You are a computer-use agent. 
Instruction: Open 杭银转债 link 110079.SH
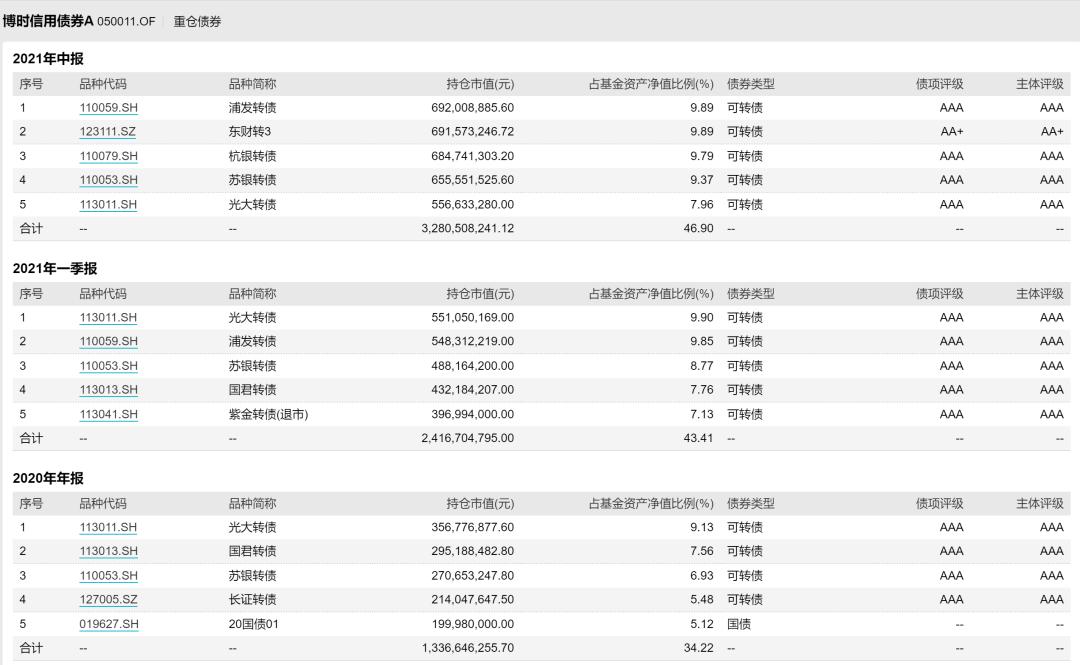(x=107, y=155)
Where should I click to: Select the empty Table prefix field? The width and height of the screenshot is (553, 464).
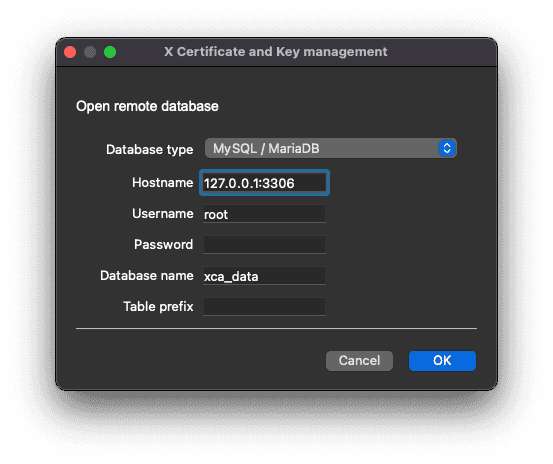[264, 307]
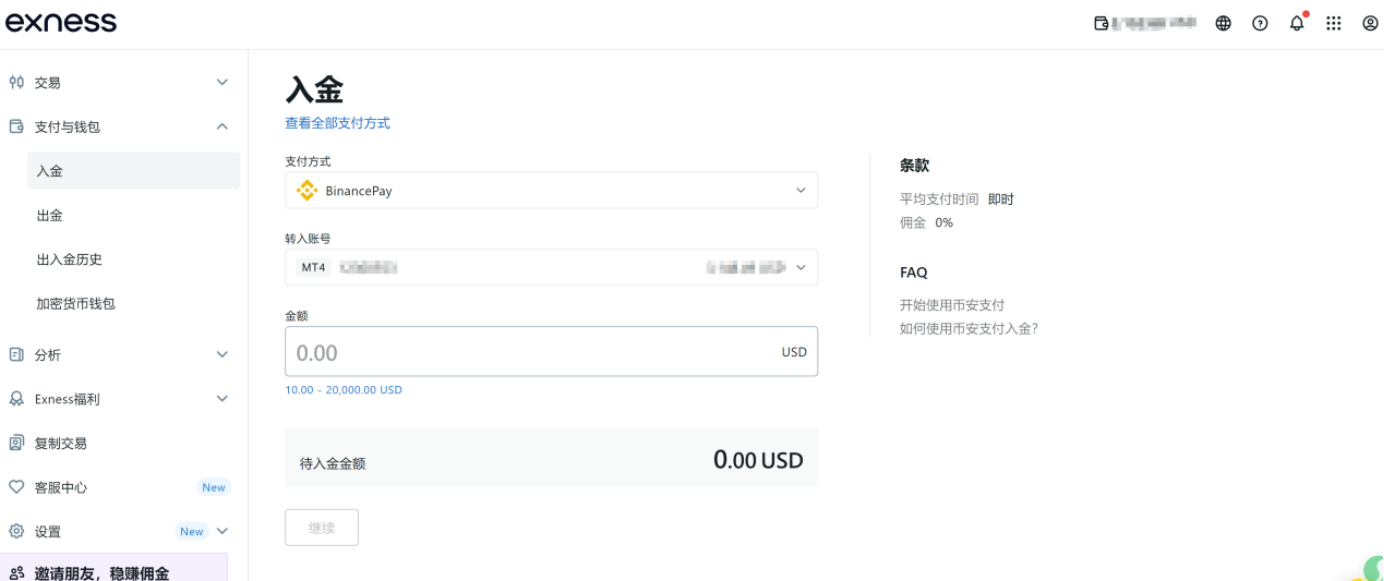The width and height of the screenshot is (1384, 581).
Task: Open the 转入账号 MT4 account dropdown
Action: [x=551, y=268]
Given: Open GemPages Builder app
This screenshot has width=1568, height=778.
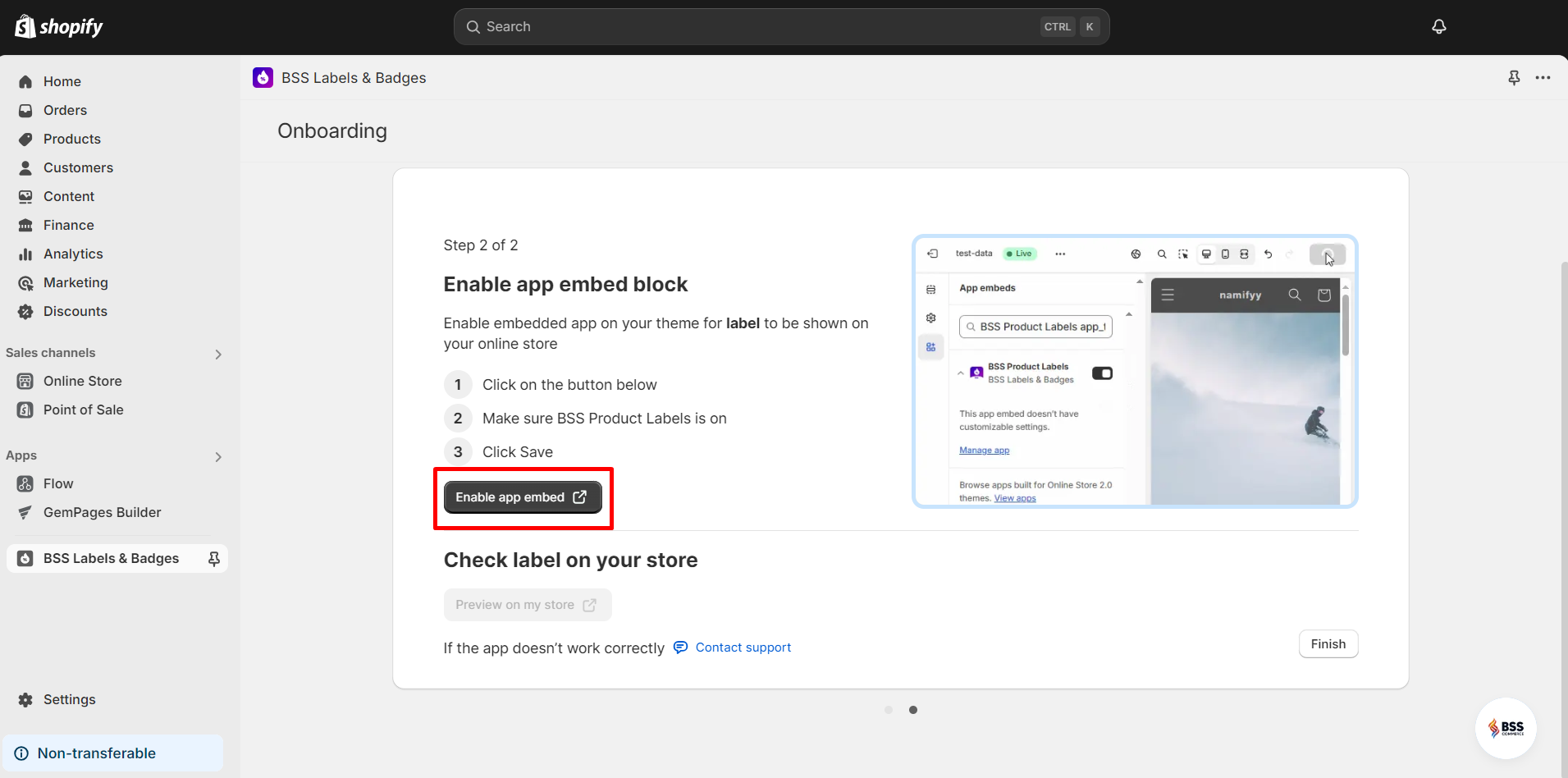Looking at the screenshot, I should (x=102, y=512).
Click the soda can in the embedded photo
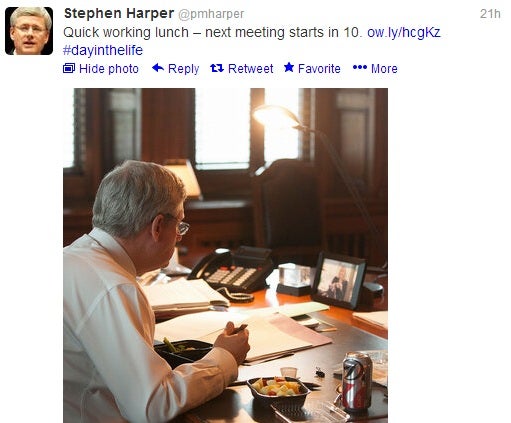The height and width of the screenshot is (423, 511). point(357,381)
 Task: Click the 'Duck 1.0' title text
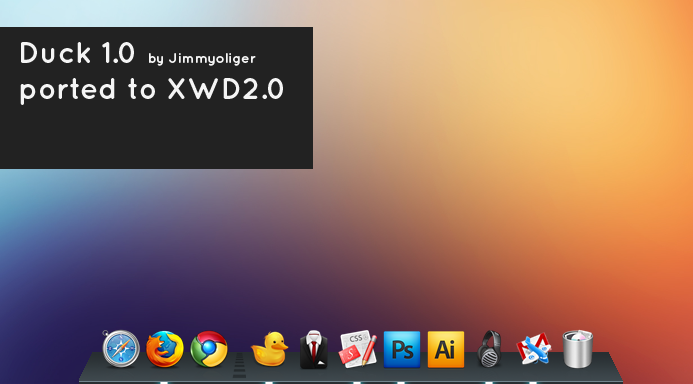click(77, 53)
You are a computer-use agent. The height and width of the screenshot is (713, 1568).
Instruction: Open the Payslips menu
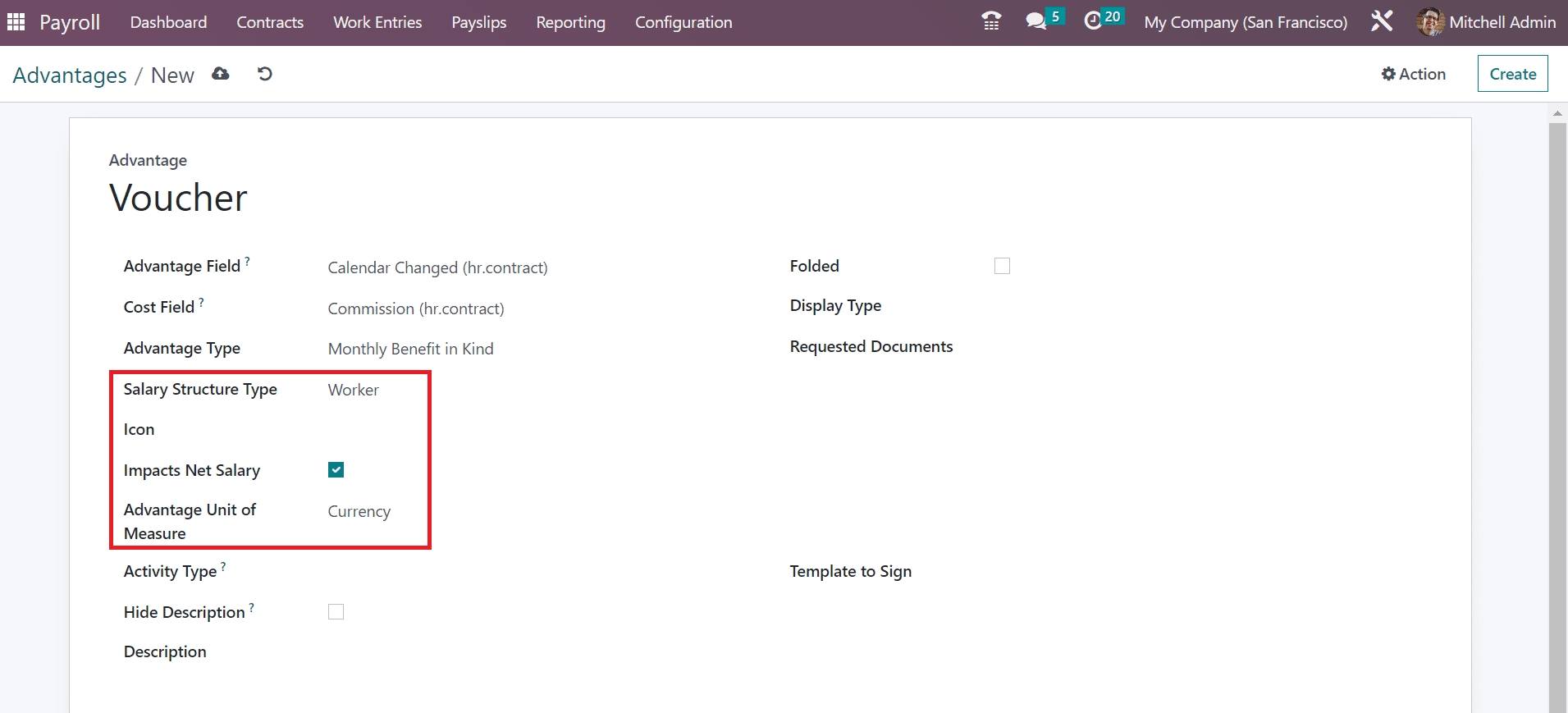(478, 22)

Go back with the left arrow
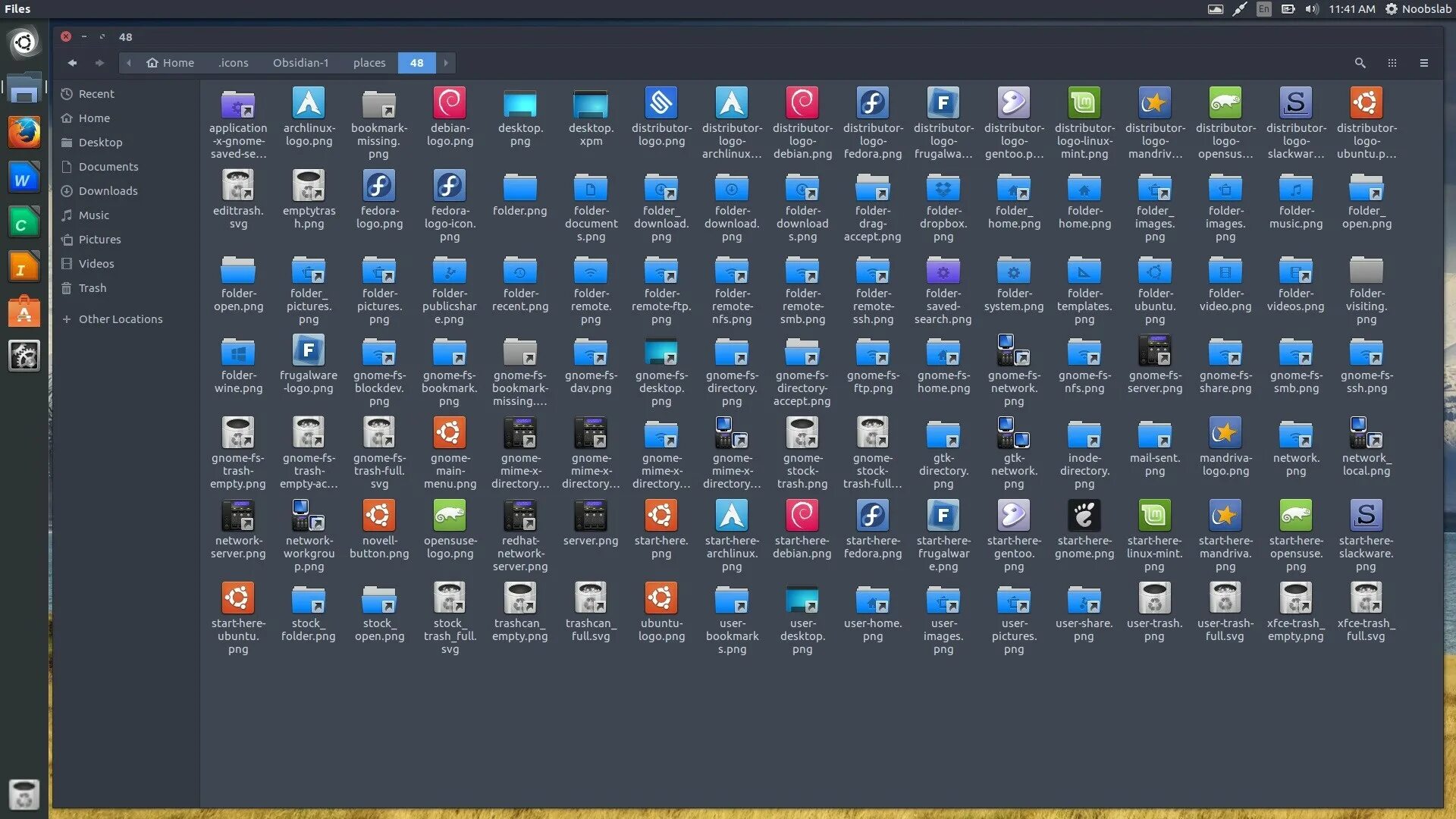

□ □ □ □ □

Reproduce all of the data above word for word, leaving out the pictures.

You are a computer-use agent. 
Instruction: Open 杭银转债 link 110079.SH
(x=107, y=155)
Where should I click to: Select the empty Table prefix field? The width and height of the screenshot is (553, 464).
[264, 307]
The width and height of the screenshot is (1384, 581).
Task: Open the 转入账号 MT4 account dropdown
Action: [x=551, y=268]
Given: Open GemPages Builder app
This screenshot has width=1568, height=778.
Looking at the screenshot, I should (x=102, y=512).
Click the soda can in the embedded photo
The height and width of the screenshot is (423, 511). point(357,381)
 Task: Click the 'Duck 1.0' title text
click(77, 53)
You are a computer-use agent. The height and width of the screenshot is (713, 1568).
Instruction: Open the Payslips menu
(478, 22)

Go back with the left arrow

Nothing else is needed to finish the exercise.